いくら俺は格闘技の経験がない素人とはいえ自分より小柄なヴァニラに何度も投げられ何度も絞められている。
こいつは投げも絞めも異常に強く手加減はしているようだが俺はまったく太刀打ちできない。
結局今日も何もできず終わってしまった。
特訓を終えた後、帰る前にヴァニラが言った。
「そういえば、魔法省から通達が来てたッスよ」
「どんな内容なの?」
服から手紙を取り出す。
「長官が学校が始まるまで私達を夏休み扱いにするらしいッス」
「夏休み!?」
まさかエージェントに夏休みなんて制度が採用されるとは思いもよらなかった。
長官も粋な計らいをしてくれるもんだ。
待てよ? これは逆にチャンスなんじゃないか? ここで“せっかくの休みなんだしどこか行かないか?”ぐらいのこと言えば、もしかしたら2人っきりでなんてことも――。
「櫻津さん櫻津さん」
俺の耳元でヴァニラが小声でささやく。
「どうした?」
「チャンスッスよ。切歌様を誘ってみたらどうッスか?」
「ば、バカ! ななななに何言ってんだお前!」
マズい、いきなり大声をだしてしまった。いや、あんなこと言われたら誰だって動揺するだろうけどよりによって籐導の前で……。
「ど、どうしたんですか?」
「い、いや、なんでもない! 大丈夫だ!」
全員ビックリした顔でこっちを見ていた。幸い会話の内容は聞かれていなかったようだが。
「お前ちょっとこっち来い!」
ヴァニラの手を引っ張りみんなから離れた岩陰へ連れて行く。
ここならあいつらには聞こえないだろう。
「で、お前いきなり何言い出すんだよ? チャンスとか……」
「あの、もしかして隠せてるって思ってるッスか?」
え? バレてるの?
「か、隠す? さ、さあ? 何のことやら?」
「櫻津さん隠し事下手ッスね……」
呆れ顔で俺を見る。
確かに俺は嘘をつくのは上手くないけどこれだけはなるべく知られないようにしていた。
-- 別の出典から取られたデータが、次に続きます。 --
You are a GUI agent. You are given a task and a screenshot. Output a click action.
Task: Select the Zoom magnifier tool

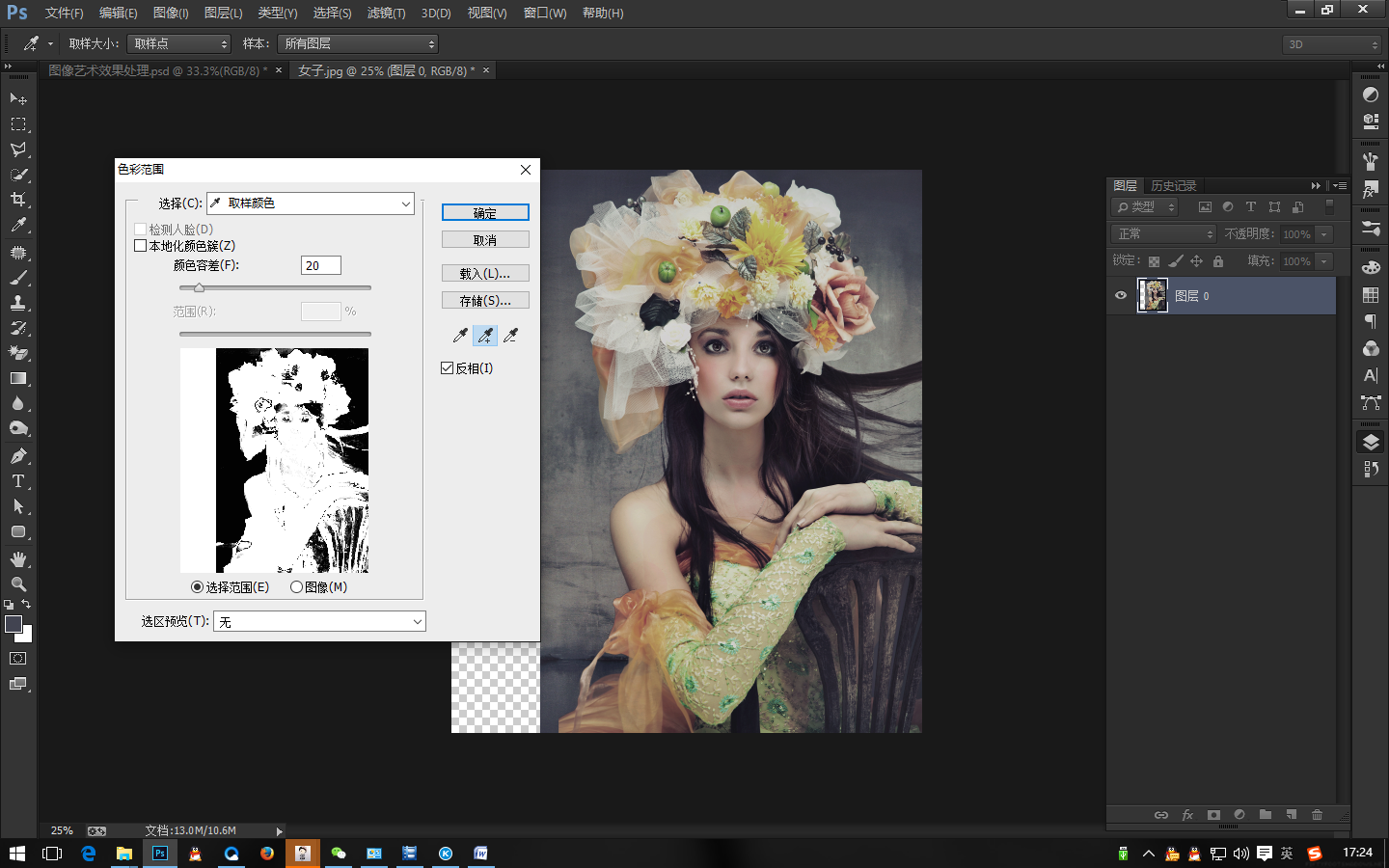(x=17, y=584)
正直ショックだ。
「……誰にも言うなよ……」
「誰にもも何もルシファーさんもシャーロットもヴィネさんも知ってますよ」
……マジで……?
思わず放心状態になってしまった。
「そりゃあ見てれば分かるッスよ。まあ切歌様自身は気づいてないっぽいッスけど」
なんだ、藤導にはバレてないのか。なら安心だな。いや安心ってわけではないか。
「でも櫻津さん、私は櫻津さんならアリだと思ってるッスよ」
ヴァニラが急に真面目なテンションになったおかげで放心状態から抜け出せた。
「アリってどういうことだ……?」
「櫻津さんと出会ってからの切歌様、なんだか楽しそうに見えるッス。だから2人にはうまくいって欲しいんスよ」
藤導が? 楽しそう? 俺と出会ってから?
俺自身は正直な話、あまりそうは思えない。俺はあいつの笑顔を未だに見たことがないし、いつもクールで表情も冷たい。
まあ俺はそういった部分も含めて好きなんだが、楽しそうとは到底思えなかった。
「そうなのか? 俺にはそう思えんが……」
「私が言うんだから間違いないッスよ。なんたって生まれた時から切歌様と一緒なんスから」
小さい笑みを浮かべサムアップするヴァニラ。
その目はまるで“自信を持て”というエールを俺に送っているようだった。考えすぎかもしれないけど俺にはハッキリと見えたんだ。
「ありがとよ……」
よし、俺も男だ。ここらで一発勝負に出てやろうじゃねえか。
気合を入れヴァニラと共にみんなの場所へ戻る。
「悪い悪い、遅くなっちまって――」
「私は祭りに行きたいぞ!」
元気よく答えるルシファー。一体何の話だろうか。
「何話してたんだ?」
「せっかくの休みだし、どこか出かけたいとルシファーが言ってるの」
あれ? まさかの先越された?
「まあ、私もたまには休みたいし別にいいけれど」
「私もどこか行きたいです! できれば……海とか……」
どうやら藤導もシャーロットも賛成のようだ。ヴィネはシャーロットについていくだろう。
2人っきりとはいかなそうだなこりゃ。
「お前らはどうじゃ?」
ルシファーが俺たちに聞いてきた。
「ま、まあ、私は別に……」
「お、俺も……いいぞ……」
藤導を誘う計画はいきなり失敗に終わった。俺は今内心かなり落ち込んでいる。
なんて運がないんだ俺は。
「よし、じゃあ明日から思いっきり遊び三昧じゃ!」
「ハメを外しすぎんなよ」
顔は笑っていたけど、心の中は落ち込み度がMAXだった。
別に誰のせいでもない、俺に誘う勇気がなかったのが悪いんだが。
「櫻津さん……」
そんな俺をヴァニラだけは心配そうな目で見ていた。
けど夏休みはまだまだある。チャンスは残ってるはずだ。
諦めずに次の機会こそモノにしてみせる。
◇
その日の夜、切歌は自宅で風呂に入っていた。
左胸には魔法使いの証、魔法陣。
(夏休み……か……)
湯船に浸かりながら考える。
思えば今までの休みは大体トレーニングに費やしていた。そうでなくとも家族かヴァニラと一緒だった。こんなに他人と過ごす休みは初めてだ。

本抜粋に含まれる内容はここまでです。